▶ _EXERCISE BRIEF_: Check each line of the data for "computer", and copy the ones that have it.

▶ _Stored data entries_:
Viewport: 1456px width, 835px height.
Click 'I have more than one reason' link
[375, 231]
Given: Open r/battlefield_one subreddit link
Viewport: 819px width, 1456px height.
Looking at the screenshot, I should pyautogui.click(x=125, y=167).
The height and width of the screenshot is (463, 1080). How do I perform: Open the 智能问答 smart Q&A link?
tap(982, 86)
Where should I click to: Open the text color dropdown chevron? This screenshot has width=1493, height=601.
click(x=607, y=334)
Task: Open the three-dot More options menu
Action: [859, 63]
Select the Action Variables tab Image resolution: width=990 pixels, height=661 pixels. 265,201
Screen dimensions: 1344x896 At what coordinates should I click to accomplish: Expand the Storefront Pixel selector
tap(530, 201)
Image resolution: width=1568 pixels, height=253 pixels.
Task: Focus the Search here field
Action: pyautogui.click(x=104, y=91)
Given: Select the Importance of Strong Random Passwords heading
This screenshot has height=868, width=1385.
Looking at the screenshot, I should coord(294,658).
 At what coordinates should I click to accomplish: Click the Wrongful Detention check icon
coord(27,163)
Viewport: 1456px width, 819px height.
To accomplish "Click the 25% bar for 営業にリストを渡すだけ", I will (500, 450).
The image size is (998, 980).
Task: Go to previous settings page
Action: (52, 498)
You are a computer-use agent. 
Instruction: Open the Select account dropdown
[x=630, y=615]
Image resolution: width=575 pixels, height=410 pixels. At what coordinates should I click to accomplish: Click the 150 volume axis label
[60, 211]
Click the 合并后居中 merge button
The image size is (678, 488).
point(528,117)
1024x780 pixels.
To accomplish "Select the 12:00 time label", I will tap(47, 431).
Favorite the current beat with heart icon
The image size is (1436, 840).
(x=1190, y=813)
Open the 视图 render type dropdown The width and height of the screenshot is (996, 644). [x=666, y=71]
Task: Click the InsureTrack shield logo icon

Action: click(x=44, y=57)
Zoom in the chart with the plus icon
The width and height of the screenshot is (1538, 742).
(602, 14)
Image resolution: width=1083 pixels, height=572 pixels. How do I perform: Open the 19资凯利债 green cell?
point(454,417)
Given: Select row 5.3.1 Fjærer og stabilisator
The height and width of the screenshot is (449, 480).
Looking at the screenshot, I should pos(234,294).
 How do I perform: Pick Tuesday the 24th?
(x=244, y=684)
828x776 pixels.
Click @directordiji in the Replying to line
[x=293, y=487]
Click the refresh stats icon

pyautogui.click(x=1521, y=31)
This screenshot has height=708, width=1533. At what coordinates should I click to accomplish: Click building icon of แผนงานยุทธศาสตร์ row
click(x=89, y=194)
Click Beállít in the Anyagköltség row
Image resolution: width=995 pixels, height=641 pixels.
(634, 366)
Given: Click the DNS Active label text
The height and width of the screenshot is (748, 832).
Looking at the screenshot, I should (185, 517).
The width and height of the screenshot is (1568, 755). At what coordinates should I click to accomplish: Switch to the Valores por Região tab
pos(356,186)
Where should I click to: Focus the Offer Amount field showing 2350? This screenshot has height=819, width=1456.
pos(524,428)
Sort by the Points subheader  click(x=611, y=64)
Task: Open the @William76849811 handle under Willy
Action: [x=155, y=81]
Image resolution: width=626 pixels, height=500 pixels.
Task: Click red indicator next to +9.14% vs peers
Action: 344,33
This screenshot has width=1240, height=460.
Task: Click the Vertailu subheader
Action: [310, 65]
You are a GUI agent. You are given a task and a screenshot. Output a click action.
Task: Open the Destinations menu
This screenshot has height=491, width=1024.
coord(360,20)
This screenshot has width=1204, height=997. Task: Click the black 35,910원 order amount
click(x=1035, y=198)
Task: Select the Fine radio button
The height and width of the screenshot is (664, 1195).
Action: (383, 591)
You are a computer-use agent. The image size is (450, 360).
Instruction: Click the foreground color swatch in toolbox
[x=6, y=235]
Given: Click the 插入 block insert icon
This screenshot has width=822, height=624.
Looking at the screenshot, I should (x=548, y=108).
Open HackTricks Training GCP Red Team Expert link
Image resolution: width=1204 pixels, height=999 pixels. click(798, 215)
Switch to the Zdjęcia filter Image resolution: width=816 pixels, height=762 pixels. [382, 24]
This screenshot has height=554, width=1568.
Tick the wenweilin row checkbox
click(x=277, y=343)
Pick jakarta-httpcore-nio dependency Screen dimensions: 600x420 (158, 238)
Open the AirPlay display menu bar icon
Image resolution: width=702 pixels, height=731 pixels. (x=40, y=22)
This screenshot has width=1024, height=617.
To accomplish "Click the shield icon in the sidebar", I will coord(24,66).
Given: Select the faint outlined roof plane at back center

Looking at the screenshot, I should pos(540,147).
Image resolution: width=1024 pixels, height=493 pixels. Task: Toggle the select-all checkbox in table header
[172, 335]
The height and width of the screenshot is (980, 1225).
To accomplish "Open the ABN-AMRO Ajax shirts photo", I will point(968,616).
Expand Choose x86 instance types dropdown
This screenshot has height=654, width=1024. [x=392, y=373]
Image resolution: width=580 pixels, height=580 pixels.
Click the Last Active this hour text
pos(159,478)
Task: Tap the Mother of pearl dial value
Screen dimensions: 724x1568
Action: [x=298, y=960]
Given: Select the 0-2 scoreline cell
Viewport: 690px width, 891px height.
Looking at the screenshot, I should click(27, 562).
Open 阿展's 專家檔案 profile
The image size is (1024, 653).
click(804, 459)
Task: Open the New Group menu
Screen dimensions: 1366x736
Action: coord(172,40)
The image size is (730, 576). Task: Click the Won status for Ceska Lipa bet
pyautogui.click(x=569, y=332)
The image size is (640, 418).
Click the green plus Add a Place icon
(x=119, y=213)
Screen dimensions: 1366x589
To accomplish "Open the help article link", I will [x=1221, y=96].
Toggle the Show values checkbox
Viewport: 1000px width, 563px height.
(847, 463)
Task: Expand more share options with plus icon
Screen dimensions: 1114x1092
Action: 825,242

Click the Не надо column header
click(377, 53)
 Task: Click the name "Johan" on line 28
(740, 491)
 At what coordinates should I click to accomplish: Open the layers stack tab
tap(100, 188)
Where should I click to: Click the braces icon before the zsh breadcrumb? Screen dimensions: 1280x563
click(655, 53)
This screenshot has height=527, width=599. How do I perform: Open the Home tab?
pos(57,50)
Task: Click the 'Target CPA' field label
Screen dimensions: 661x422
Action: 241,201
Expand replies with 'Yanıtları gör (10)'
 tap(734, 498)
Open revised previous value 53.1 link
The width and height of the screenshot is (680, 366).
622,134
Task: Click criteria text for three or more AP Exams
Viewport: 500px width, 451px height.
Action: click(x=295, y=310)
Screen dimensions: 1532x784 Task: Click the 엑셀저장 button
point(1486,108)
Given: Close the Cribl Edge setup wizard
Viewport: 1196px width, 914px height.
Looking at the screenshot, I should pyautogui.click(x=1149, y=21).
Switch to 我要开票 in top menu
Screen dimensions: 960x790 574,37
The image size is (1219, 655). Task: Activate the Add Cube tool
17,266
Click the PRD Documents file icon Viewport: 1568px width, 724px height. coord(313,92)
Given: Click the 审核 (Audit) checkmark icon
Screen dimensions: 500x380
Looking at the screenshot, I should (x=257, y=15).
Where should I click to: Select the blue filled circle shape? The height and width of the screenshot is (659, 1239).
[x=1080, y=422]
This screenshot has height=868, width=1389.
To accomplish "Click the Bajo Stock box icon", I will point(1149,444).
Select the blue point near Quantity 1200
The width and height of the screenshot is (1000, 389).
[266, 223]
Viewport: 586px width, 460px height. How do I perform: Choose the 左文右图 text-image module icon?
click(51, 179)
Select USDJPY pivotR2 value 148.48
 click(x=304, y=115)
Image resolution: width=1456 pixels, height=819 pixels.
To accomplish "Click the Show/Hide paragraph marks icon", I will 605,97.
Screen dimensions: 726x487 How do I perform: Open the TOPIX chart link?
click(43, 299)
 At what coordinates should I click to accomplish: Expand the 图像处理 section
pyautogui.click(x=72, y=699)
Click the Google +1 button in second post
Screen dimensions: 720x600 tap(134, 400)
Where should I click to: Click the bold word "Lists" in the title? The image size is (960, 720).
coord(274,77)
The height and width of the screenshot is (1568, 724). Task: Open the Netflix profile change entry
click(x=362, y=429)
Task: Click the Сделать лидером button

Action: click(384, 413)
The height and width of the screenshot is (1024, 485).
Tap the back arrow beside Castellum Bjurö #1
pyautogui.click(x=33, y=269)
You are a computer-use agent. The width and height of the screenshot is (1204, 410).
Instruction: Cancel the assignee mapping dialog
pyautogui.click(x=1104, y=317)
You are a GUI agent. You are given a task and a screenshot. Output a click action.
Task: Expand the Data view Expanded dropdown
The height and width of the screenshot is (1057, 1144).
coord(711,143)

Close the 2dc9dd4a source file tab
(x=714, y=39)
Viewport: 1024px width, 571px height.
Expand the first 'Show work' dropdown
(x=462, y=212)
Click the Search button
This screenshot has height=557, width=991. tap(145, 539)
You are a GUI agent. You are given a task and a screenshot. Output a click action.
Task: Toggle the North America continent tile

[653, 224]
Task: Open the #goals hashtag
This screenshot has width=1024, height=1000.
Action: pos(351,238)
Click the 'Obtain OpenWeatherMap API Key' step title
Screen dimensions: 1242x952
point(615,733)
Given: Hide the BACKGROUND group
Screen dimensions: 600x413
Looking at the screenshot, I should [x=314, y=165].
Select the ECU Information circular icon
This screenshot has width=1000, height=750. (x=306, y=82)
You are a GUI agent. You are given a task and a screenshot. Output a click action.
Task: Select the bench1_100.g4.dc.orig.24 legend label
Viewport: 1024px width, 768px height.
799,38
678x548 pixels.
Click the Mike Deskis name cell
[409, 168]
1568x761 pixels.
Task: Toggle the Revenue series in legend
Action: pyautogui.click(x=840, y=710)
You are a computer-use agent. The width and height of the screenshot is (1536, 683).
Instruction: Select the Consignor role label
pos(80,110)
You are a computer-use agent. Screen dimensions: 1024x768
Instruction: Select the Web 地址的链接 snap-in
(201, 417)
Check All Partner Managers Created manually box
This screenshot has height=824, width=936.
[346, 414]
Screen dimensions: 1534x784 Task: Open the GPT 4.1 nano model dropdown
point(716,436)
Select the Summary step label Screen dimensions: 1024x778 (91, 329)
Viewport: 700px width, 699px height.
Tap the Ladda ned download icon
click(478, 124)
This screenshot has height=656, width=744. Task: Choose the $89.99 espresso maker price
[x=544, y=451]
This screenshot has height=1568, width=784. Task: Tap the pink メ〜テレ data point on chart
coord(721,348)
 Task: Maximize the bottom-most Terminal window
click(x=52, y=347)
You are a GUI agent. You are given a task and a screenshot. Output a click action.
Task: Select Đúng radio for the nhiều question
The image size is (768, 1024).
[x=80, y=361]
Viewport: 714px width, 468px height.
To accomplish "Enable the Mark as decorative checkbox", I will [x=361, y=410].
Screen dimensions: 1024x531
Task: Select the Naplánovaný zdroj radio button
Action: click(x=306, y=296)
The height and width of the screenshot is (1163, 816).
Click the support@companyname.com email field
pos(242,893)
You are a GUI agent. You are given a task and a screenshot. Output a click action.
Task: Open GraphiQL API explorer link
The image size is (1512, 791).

▶ _WRITTEN ANSWER_:
You are a computer-use agent. 
You are a computer-use agent. The image size is (450, 360).
You are a computer-use agent. The width and height of the screenshot is (1204, 410).
You are a computer-use agent. The width and height of the screenshot is (1536, 683).
You are a computer-use agent. Screen dimensions: 1024x768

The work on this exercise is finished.